Your objective:
Once you reach the line containing "Where should I click to: Click the" in the data below, restate each line word for word up to and including the one containing "Task: Open DimXpertManager".

(Pixel coordinate grounding data)
- - -
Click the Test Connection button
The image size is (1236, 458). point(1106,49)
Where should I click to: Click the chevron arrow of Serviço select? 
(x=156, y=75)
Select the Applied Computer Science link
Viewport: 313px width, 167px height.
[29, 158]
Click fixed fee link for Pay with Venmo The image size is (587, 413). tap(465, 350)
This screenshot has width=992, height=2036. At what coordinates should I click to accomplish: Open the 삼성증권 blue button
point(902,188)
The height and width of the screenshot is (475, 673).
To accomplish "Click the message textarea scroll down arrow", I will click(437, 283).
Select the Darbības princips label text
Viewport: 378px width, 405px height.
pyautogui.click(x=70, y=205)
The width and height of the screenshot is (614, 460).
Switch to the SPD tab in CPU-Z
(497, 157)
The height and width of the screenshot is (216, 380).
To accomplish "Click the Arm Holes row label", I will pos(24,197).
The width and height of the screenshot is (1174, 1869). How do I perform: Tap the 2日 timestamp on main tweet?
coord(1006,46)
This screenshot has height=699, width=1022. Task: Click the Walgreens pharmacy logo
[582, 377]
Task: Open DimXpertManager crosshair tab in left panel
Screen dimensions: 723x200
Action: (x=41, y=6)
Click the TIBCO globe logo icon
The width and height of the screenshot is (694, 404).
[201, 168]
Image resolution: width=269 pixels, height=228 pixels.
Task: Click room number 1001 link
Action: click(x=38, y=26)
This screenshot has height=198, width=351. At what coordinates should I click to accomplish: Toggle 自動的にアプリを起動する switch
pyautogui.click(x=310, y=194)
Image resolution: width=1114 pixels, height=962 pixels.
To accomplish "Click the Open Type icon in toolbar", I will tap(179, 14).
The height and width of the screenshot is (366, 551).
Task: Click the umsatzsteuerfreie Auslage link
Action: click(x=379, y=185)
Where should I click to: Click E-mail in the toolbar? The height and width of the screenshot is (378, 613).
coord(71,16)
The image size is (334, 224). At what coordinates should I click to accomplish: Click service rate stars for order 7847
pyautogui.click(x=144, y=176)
- - -
Solution:
Where should I click to: Click the chevron arrow of Serviço select? 
(x=156, y=75)
Select the Applied Computer Science link
Viewport: 313px width, 167px height.
[29, 158]
Click fixed fee link for Pay with Venmo The image size is (587, 413). tap(465, 350)
This screenshot has width=992, height=2036. At what coordinates should I click to accomplish: Open the 삼성증권 blue button
point(902,188)
The height and width of the screenshot is (475, 673).
To accomplish "Click the message textarea scroll down arrow", I will click(437, 283).
Select the Darbības princips label text
Viewport: 378px width, 405px height.
pyautogui.click(x=70, y=205)
The width and height of the screenshot is (614, 460).
Switch to the SPD tab in CPU-Z
(497, 157)
The height and width of the screenshot is (216, 380).
To accomplish "Click the Arm Holes row label", I will pos(24,197).
The width and height of the screenshot is (1174, 1869). How do I perform: Tap the 2日 timestamp on main tweet?
coord(1006,46)
This screenshot has height=699, width=1022. Task: Click the Walgreens pharmacy logo
[582, 377]
Task: Open DimXpertManager crosshair tab in left panel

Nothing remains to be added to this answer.